Banalidade
No dia 3 de fevereiro, 15 pessoas foram feridas a bala. Fuzil matou garçom que estava vendo o bloco passar. Nem carnaval mais se pode curtir
Elena Landau*, O Globo
10 de fevereiro de 2018
Seiscentos e quarenta tiroteios no mês de janeiro. No dia 3 de fevereiro, 15 pessoas foram feridas a bala num único dia. Milicianos e traficantes dominam o transporte alternativo e provocam a demissão do secretário responsável. Dezesseis policiais foram mortos este ano. Balas perdidas, mortes de inocentes e adolescentes. Crianças que nem vieram ao mundo já são vítimas da violência. São as noticias diárias nos nossos jornais.
Como o carioca sobrevive, levanta todos os dias, segue para o trabalho, para a escola e leva uma vida que aparenta normalidade? A elite do Rio já esgotou seus recursos: carros blindados, grades, segurança particular. Já percebeu que nada mais a protege. O caminho parece ser o Galeão. Para quem pode. Ou para quem já desistiu desta Cidade Maravilhosa. Mas para os que amam o Rio, ou os que não têm onde se esconder, o que fazer? Políticos se reúnem, anunciam políticas de longo prazo, mas nada de concreto acontece. O Exército vai para as ruas e não resolve. A violência só aumenta. E a desesperança cresce. Iniciativas privadas pipocam, mas não é função da sociedade suprir a ausência do Estado.
Contra o fuzil não há proteção. É arma às vezes mais sofisticada do que a da polícia. Arma que matou o alegre garçom que estava vendo o bloco passar. Nem carnaval mais se pode curtir.
Peço desculpas por começar o artigo em tom alarmante e que não traz nada de novo. É só um apanhado de notícias que o povo do Rio está acostumado a ler diariamente.
Estamos meio anestesiados frente à violência e com a perda de controle sobre ela. Quase conformados. Essa sensação de quase normalidade de uma situação tão extrema me veio à cabeça assistindo esta semana ao telejornal da manhã.
O jornal nesse horário ajuda o cidadão a programar seu dia de trabalho. Fala da previsão do tempo e da possibilidade de mais chuvas de verão ao fim do dia.
Alerta para os riscos de alagamento. Passa então para os gargalos do transporte. Câmeras mostram a situação do trânsito nas principais vias da cidade. Ajuda o carioca a se organizar e calcular o tempo que levará para chegar ao trabalho. O telejornal vai assim prestando um belo serviço de utilidade pública. Em seguida, os apresentadores alertam, com a mesma naturalidade que falam sobre a previsão do tempo, para os locais da cidade onde está havendo o tiroteio do dia. Na tela, uma cena de carros num engarrafamento e pessoas no chão tentando se proteger de balas. Quando foi que notícias de tiros e pistas interditadas passaram a fazer parte natural das informações diárias que precisamos para organizar mais um dia de trabalho?

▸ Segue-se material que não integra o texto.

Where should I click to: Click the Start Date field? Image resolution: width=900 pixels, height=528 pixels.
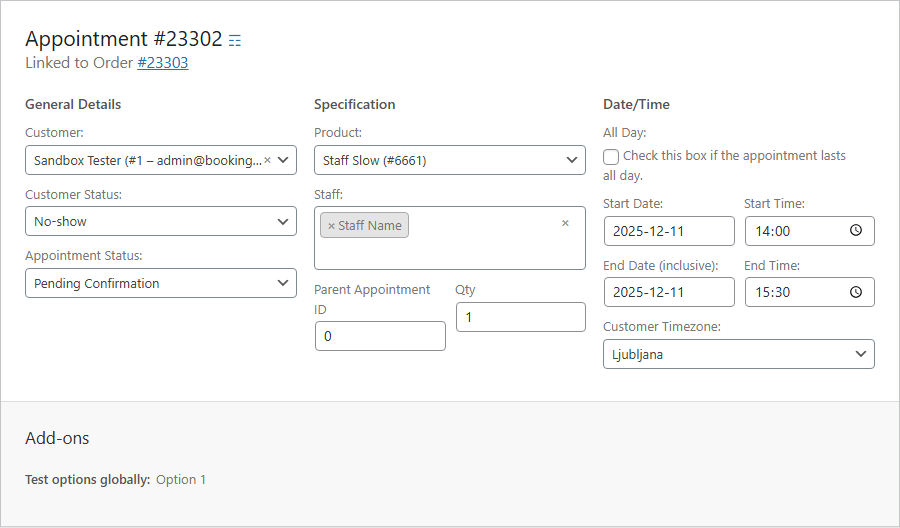tap(668, 231)
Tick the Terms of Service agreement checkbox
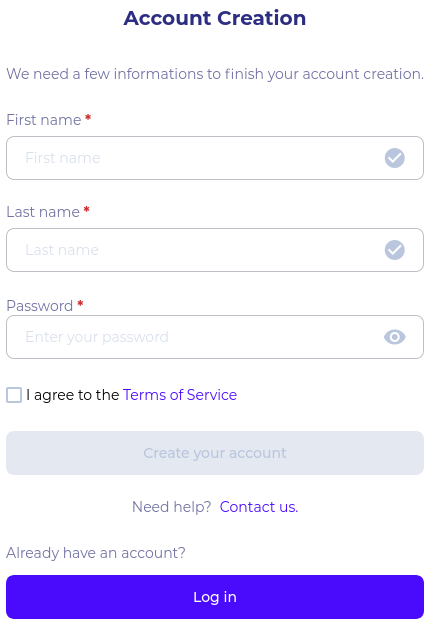435x633 pixels. [x=14, y=395]
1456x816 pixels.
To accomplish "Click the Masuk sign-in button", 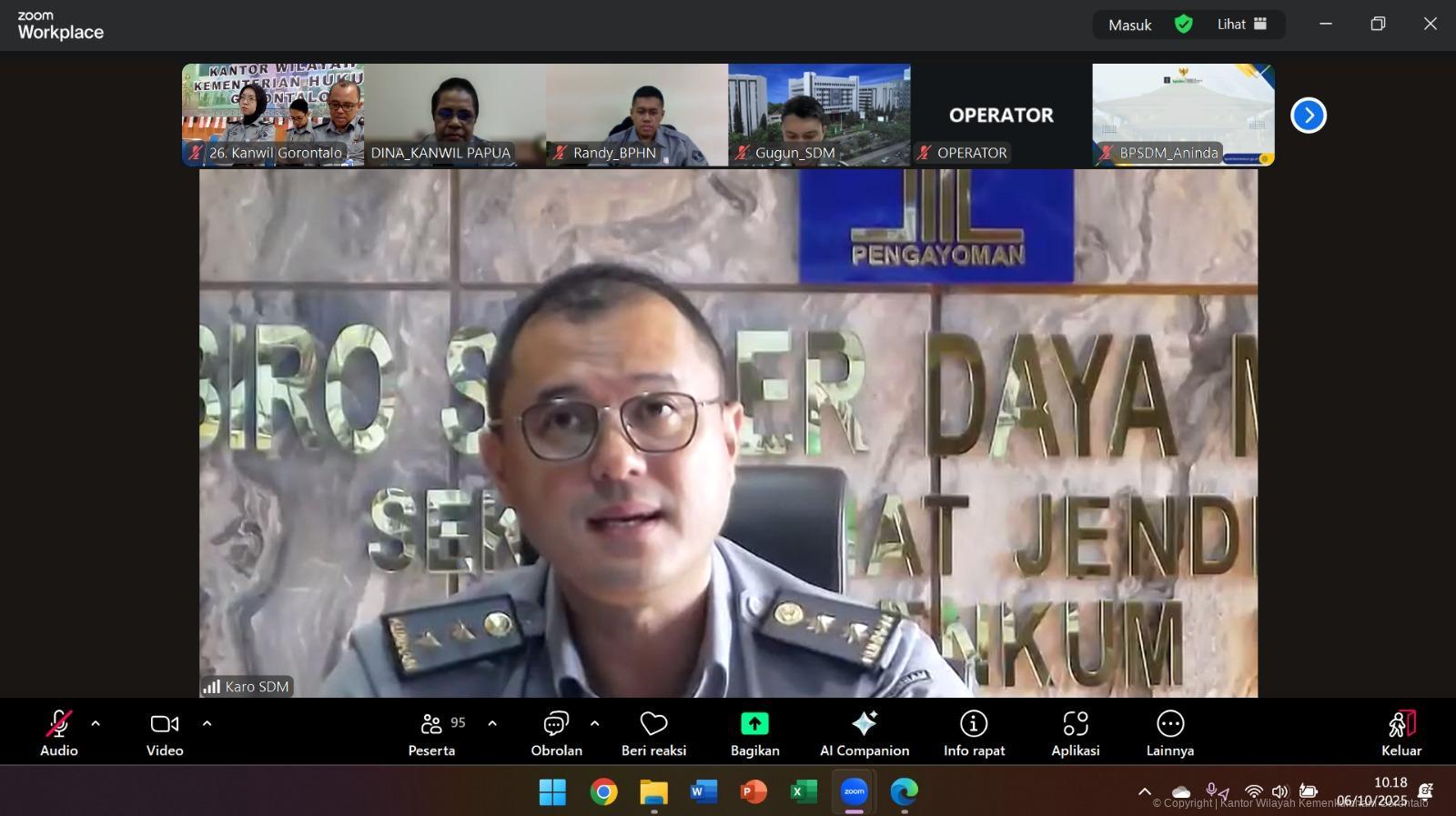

Diante da TV, fiquei chocada com a banalização de um estado de exceção.
Em tempo: no mesmo dia que escrevi este artigo fui abordada por uma patrulhinha, de onde saltou um policial com um fuzil na mão. Sem explicação alguma, apontou a arma para mim. O olhar dele me impressionou; não sei quem estava com mais medo, se era ele ou era eu.